Choosing a bike over a car just once a day reduces an average citizen’s carbon emissions from transport by 67%, according to research led by University of Oxford transport professor Christian Brand. 

Surprised? 

Firstly we have to consider how much carbon is released into the atmosphere every time someone drives. The average carbon dioxide (CO2) emissions from new passenger cars registered in the European Union (EU) in 2018 increased for the second consecutive year, reaching 121 grams of CO2 per kilometre.

(source: https://www.eea.europa.eu/data-and-maps/indicators/average-co2-emissions-from-motor-vehicles/assessment-1)

 

Let's remember that over half of journeys are taken by car (52.6%) in Ireland, either as driver or passenger, whereas for longer journeys of eight kilometres or more, nearly nine out of ten (87.1%) were by car, either as driver or passenger. 

(source: https://www.cso.ie/en/releasesandpublications/ep/p-nts/nts2016/hwt/)

 

Therefore, even if you drive only 20km (say the distance between Phibsborough and Dundrum), you will emit about 2.5kg of CO2 into the atmosphere, on average. If this is your commute / creche trip / general distance a day, this is a staggering 12kg a week, 630kg a year. And that obviously excludes all other trips.

Let's also remember than carbon stays in the atmosphere for hundreds of years (between 400 and 1000), and that it is the accumulation that causes the heating we are now experiencing. 

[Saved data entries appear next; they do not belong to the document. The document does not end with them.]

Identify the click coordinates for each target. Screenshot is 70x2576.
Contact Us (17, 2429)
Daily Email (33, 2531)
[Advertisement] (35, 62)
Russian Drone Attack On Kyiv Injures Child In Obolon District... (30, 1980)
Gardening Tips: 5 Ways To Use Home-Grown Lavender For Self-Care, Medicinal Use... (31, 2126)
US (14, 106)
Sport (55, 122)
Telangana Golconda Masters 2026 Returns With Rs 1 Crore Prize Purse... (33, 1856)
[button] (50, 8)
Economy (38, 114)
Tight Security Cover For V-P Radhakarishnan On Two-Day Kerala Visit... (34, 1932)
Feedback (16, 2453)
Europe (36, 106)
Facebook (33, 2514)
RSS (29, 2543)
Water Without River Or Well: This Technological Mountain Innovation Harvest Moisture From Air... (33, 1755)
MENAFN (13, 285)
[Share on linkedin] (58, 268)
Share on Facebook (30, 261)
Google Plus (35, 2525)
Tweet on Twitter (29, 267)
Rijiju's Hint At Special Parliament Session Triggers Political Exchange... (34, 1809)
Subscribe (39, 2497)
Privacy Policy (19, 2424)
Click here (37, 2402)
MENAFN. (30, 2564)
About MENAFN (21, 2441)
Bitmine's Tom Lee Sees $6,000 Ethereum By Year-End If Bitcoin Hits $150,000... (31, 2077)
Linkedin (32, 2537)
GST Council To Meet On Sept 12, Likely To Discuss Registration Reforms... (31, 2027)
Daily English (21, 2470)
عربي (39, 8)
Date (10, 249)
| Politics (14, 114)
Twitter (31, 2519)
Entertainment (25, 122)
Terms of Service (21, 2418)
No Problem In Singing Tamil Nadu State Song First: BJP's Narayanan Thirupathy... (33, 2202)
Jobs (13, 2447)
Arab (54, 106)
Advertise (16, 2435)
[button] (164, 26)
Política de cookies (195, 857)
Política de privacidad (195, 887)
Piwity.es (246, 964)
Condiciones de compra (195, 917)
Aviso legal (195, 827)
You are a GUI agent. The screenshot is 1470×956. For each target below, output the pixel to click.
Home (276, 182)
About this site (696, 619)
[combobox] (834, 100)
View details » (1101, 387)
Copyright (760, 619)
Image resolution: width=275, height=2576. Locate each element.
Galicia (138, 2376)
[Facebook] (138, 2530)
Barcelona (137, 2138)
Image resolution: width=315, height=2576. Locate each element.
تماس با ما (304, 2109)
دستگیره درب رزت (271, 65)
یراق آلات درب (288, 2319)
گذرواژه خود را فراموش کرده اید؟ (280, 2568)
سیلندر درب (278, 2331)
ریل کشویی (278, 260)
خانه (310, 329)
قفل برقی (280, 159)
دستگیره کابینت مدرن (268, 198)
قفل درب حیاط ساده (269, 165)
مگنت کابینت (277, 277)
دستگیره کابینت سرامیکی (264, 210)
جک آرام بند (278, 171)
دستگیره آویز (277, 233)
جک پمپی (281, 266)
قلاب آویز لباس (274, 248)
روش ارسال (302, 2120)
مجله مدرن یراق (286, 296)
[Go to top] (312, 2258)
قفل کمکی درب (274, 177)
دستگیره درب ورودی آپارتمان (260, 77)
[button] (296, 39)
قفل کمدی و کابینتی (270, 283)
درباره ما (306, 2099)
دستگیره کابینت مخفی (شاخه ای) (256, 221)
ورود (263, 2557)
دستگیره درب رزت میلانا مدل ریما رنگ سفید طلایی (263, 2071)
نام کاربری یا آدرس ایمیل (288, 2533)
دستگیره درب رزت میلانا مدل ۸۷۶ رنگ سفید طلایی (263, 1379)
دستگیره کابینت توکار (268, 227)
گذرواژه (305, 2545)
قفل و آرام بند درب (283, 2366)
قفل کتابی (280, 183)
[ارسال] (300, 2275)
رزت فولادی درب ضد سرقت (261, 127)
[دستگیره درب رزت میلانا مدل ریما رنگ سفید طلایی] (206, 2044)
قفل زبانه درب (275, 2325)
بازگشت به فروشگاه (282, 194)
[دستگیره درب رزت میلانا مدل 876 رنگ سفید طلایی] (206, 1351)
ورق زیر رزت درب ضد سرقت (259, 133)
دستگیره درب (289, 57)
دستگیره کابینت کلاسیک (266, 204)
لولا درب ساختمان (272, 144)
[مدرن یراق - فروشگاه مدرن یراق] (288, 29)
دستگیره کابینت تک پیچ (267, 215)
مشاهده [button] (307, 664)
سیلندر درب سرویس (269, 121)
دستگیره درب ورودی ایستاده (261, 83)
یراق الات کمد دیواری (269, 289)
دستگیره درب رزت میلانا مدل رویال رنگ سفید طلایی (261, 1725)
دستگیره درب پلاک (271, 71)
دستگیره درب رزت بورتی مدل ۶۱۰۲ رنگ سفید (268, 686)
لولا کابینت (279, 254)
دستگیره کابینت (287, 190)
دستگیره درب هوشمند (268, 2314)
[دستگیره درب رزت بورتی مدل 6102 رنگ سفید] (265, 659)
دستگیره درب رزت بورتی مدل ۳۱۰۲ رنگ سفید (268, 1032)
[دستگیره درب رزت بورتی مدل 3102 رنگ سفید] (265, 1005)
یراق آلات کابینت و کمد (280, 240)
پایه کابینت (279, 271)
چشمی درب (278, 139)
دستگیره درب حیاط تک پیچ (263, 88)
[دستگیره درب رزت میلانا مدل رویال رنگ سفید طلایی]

WHAT A DIFFERENCE A TRIP MAKES

During the study mentioned above, around 4,000 people living in London, Antwerp, Barcelona, Vienna, Orebro, Rome and Zurich were obversed. Over a two-year period, participants completed 10,000 travel diary entries which served as records of all the trips they made each day, whether going to work by train, taking the kids to school by car or riding the bus into town. For each trip, the carbon footprint was calculated.

Strikingly, people who cycled on a daily basis had 84 per cent lower carbon emissions from all their daily travel than those who didn’t.

YOU DON'T NEED TO CYCLE EVERY DAY

It was also found that the average person who shifted from car to bike for just one day a week cut their carbon footprint by 3.2kg of CO2 – equivalent to the emissions from eating a serving of lamb or chocolate, or sending 800 emails.

Finally, when the researchers compared the life cycle of each travel mode, taking into account the carbon generated by making the vehicle, fuelling it and disposing of it, they found that emissions from cycling can be more than 30 times lower for each trip than driving a fossil fuel car, and about ten times lower than driving an electric one.

This is partly because electric cars aren’t truly zero-carbon – mining the raw materials for their batteries, manufacturing them and generating the electricity they run on produces emissions. Furthermore, electric cars will not solve the other issues we experience on our roads and our cities: congestion, road deaths, road aggression, footpath parking etc. 

We knew all this already, but quantifying the carbon saved is very important. Our daily choices have an impact on the general well being of the Earth. Active travel is cheaper, healthier, better for the environment, and no slower on congested urban streets. Active travel can contribute to tackling the climate emergency earlier than electric vehicles while also providing affordable, reliable, clean, healthy and congestion-busting transportation.

 

 

 

 

 

We also estimate that urban residents who switched from driving to cycling for just one trip per day reduced their carbon footprint by about half a tonne of CO2 over the course of a year, and save the equivalent emissions of a one-way flight from London to New York.